Crowding in hospital

I would like to offer a few suggestions on how to reduce the chaotic crowding at St Luke's Hospital. The entrance to the out-patients department is often crowded by the ACC patients. The staff at the ACC work very hard in almost impossible conditions.

I would like to offer a few suggestions on how to reduce the chaotic crowding at St Luke's Hospital.

The entrance to the out-patients department is often crowded by the ACC patients. The staff at the ACC work very hard in almost impossible conditions. They give more than 100 per cent.

It is the system that needs to come under scrutiny. Too many people wait all morning for the results to come down from the laboratory and then wait again to be called for the prescription, when a postal system already exists complemented by a telephone call if the dosage of Warfarin needs to be altered.

Is it not possible to post the Warfarin tablets required in the same envelope with the log book to all patients? Alternatively, since these tablets are cheap, can they be dispensed by a local chemist, as a pilot project, for the long awaited reform when all drugs prescribed by the NHS will become obtainable from a local chemist?

This will relieve the crowds at the ACC as well as the government pharmacy.
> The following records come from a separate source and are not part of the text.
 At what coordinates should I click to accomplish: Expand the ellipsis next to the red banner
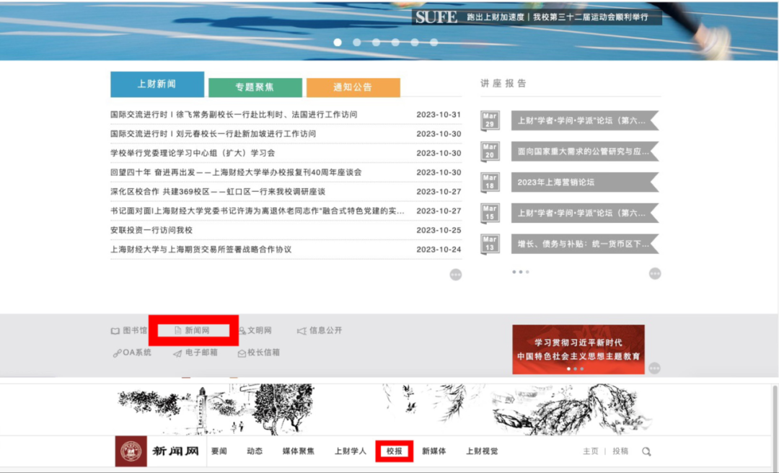pos(655,368)
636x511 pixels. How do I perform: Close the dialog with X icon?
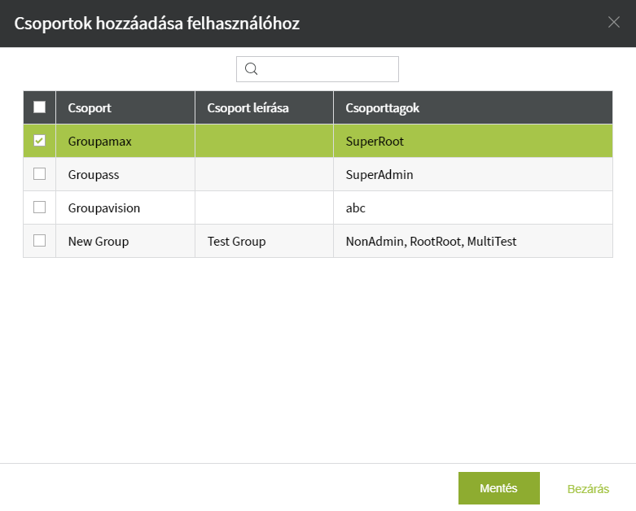click(614, 22)
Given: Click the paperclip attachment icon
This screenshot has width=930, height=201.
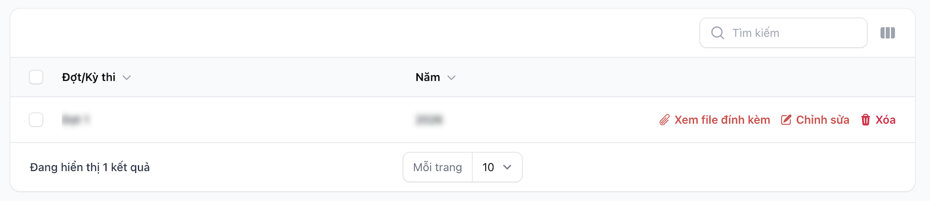Looking at the screenshot, I should pos(664,120).
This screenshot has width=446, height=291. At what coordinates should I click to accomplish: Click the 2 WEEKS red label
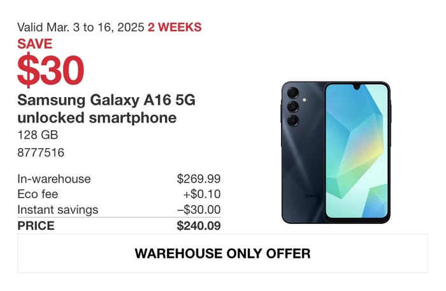coord(175,27)
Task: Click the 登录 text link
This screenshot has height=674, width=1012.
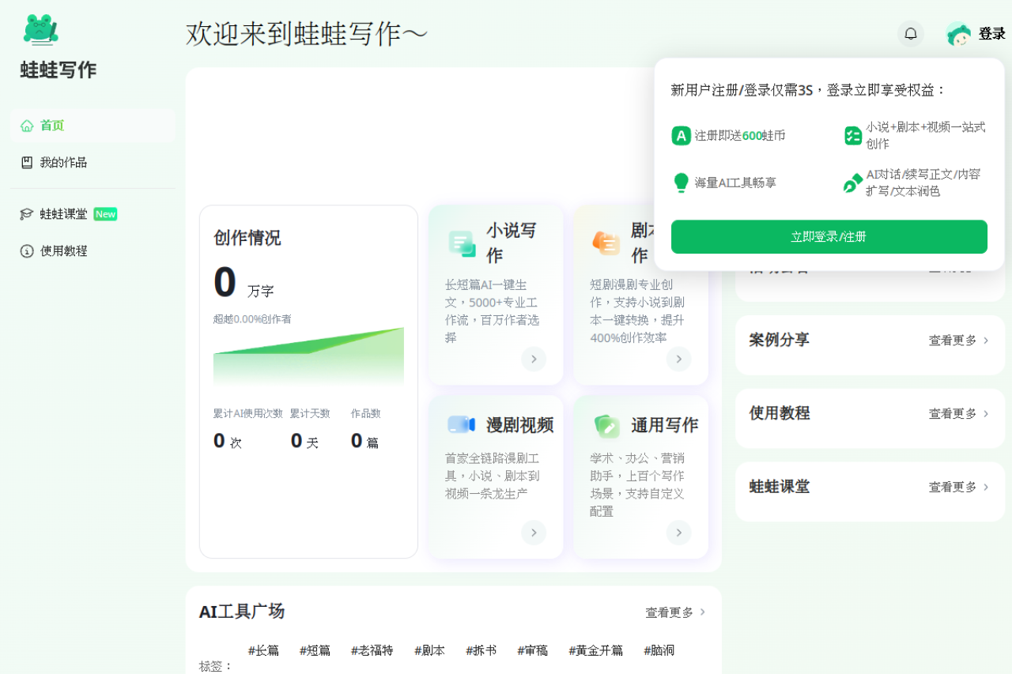Action: coord(991,34)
The first suggestion would also relieve the doctor attending the clinic from the repetitive tedium of writing so many prescriptions; with the help of an assistant nurse, the tablets can be popped into the envelope, saving everybody a lot of hassle. The same applies to the diabetic clinic. I suggest that after the taking of samples, the patient can go home. The analysis by consultants could be conveyed to the patient's doctor with the appropriate advice. That is exactly how the system works in the UK. I do not see why it cannot be made to work here. In the UK a patient does not even need an appointment for the diabetic clinic. You just wait your turn to go into one of half a dozen booths where a nurse is waiting to take the blood and urine samples. The results are conveyed to your doctor two days later.

I sincerely hope that the idiotic management system prevailing at St Luke's is not going to be transferred to Mater Dei. Suffice it to say that despite a computerised appointment system, based on ID numbers, on April 4 I have three appointments:

8 a.m.: Mr Gatt at orthopaedic out patients;

8 a.m.: ACC;

11.42 a.m.: Attard clinic.

Can the superintendent please tell me how I can be present in two places at the same time and make it back in time for the third appointment? If he cannot, should he consider resigning?